Yes. Jellyfin is mostly awesome, now. I would recommend it to everyone.
Plex has been around a long, long time and the experience from backend to the front is still for the most part unmatched. It was really nice to have proper full featured clients on all devices. Built in skipping intros and ability to download content for offline use was really nice and would be very useful for me at this time.
I have a lifetime pass from the very beginning and was spare change compared to what they charge now. A common misconception is they took away the ability to log in locally on the lan without phoning home. You can still do that. But ultimately I decided to move on.
Proper HDR support, both on the encoding and decoding side, has been a chore since the beginning. There's no excuse for Plex. But in the open source community, development started slowly because most devs didn't own anything that was capable of playing HDR.
I can't give you much technical help, but I'm fairly certain that if you're seeing washed out colors on an HDR rip, it means Plex isn't actually playing in HDR and is instead transcoding it down to SDR as this is (or at least used to be) a common issue with it.
If you check the administrator tab in a browser to see the playback information for the stream (or with something external.like Tautulli), does it show that the file is being direct played? That's where I'd start. It could be something with the file, subtitle usage, Plex itself, the client you're using it watch the file, or a network issue that's causing the problem. I used to ignore HDR content entirely as I had similar issues, but with the TCL and LG TVs we have now, both using Roku, HDR content plays (locally) without issue. Remote play doesn't work but that's because we have atrocious upload speeds with Comcast.
It sounds like you are having trouble with tonemapping HDR to SDR on the fly. This is a non-trivial task, but not impossible. Both mpv and ffmpeg (which plex and jellyfin use) are capable of this. If you install mpv, it will by default do the tonemapping, you can enable/disable this or force use of a particular algorithm if you like.

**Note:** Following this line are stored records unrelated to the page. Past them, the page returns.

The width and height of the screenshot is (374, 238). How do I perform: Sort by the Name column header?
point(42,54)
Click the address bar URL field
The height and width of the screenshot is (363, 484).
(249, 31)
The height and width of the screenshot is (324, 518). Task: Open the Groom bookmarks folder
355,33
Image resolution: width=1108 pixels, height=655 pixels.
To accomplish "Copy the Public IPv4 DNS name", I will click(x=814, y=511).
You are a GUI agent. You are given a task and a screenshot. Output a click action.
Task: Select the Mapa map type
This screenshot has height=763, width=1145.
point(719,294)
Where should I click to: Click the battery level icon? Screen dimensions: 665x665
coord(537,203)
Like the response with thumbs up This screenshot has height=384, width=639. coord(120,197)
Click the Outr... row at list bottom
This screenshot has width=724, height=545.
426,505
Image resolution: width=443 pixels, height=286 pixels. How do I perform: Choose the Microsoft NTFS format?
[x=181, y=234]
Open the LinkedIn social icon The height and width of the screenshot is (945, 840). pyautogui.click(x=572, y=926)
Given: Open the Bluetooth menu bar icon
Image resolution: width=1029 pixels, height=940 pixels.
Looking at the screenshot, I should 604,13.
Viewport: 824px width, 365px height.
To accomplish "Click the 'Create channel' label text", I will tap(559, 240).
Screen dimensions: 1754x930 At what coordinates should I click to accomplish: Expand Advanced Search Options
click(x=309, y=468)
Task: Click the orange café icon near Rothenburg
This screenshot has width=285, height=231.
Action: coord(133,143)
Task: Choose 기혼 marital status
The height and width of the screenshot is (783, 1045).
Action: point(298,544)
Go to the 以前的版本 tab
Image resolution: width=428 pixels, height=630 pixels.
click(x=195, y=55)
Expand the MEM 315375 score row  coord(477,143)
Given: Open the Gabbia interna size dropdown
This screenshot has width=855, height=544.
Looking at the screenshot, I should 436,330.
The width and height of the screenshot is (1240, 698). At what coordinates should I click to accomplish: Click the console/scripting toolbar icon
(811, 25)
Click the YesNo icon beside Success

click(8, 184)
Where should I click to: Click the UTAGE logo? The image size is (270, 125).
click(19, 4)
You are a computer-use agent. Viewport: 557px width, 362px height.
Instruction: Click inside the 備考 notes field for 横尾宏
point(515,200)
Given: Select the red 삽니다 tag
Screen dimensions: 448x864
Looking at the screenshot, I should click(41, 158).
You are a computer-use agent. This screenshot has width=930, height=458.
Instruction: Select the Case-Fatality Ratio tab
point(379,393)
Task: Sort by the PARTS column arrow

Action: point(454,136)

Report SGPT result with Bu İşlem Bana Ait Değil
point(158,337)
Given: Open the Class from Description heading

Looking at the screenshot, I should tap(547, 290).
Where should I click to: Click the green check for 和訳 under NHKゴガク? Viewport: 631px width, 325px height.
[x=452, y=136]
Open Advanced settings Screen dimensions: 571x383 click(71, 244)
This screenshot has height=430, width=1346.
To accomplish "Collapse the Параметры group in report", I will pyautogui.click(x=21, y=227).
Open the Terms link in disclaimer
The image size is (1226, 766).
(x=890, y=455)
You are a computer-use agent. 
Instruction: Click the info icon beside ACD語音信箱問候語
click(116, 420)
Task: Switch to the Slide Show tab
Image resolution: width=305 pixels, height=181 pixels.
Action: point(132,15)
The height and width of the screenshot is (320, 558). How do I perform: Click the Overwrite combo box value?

To answer your question: Plex has been pretty shitty for years now, and it's only getting worse. They just don't care for their user base.
ETA: Jellyfin also already does what you want, I think?
No issues with Jellyfin transcoding HDR to SDR (with tonemapping)
Enshittification meets Plex.
They need to limit features as a part of their business model, VLC on the other hand doesn't.
HDR is a function of the display and display driver or GPU. It's not the software that is doing that, it just supports hardware acceleration. Depending on your OS, the path to that handoff works differently, but as I understand it, Plex operates on software decode only unless you pay.
Pretty much any player that supports hardware acceleration will let you have HDR if your other hardware supports it.
Me with a i5 7500...
"HDR is a chore?"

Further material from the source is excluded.